Dusk
This is not how I thought it would be. I was supposed to slip away at dusk, body lying flatly valiant on the creased white sheets. It was supposed to be a crepuscular finale, and I would set as the sun, as the day--a cycle's completion, natural termination. I had made my peace and closed my eyes, set prayers in my heart--of no one religion but of goodness, the universal hope--and fallen away, ready to drift down the river Styx. No longer would I trouble myself with worldly troubles, no longer did I strive painfully for meaning, for purpose. I had my path now, a quiet drop to obseletion.
But I did not fall away, I became snagged and tangled. It all began with my nose. My nose itched like crazy, but I, like the good acetic I was, only deepened my breathing. But who was I kidding? The intense itching continued, disrupting my deep meditation (which I now discovered the shallowness of). And so, God forgive me, I reached my hand up to scratch. I unleashed the floodgates. The world came back in flashes of discomfort and snippets of worry. My back ached, nose ran, and my right knee had stiffened. Every breath brought more daggers, piercing my peaceful surrender, shredding it before my eyes. And even worse were the worries: had I left the will on the table? Why weren't my family here? And then, as dusk turned to night, why wasn't I already gone?

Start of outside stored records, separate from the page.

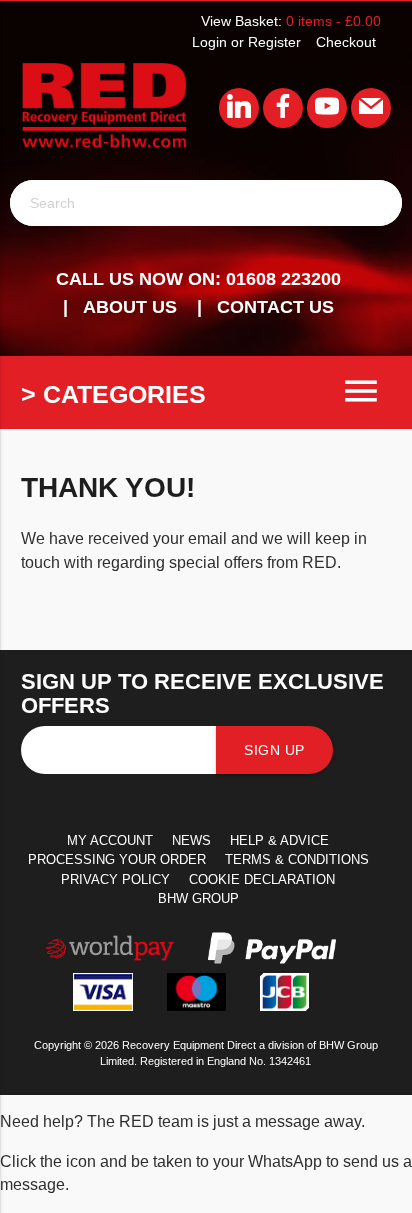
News (191, 840)
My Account (110, 840)
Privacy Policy (115, 879)
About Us (130, 307)
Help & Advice (279, 840)
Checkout (346, 42)
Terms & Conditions (297, 859)
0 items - (333, 21)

The material turmolt of the physical world insisted I return, luring me unknowingly from my peace, halting my majestic departure with an itchy nose. How inconvenient.
And now it's dawn and I know I'm slipping. My last words? I ask the nurse to draw the blinds. I can't bear to see the rising day. "Goodnight," I tell her, as she leaves. I don't wait to see her pity-tinged smile; my eyes are already shut.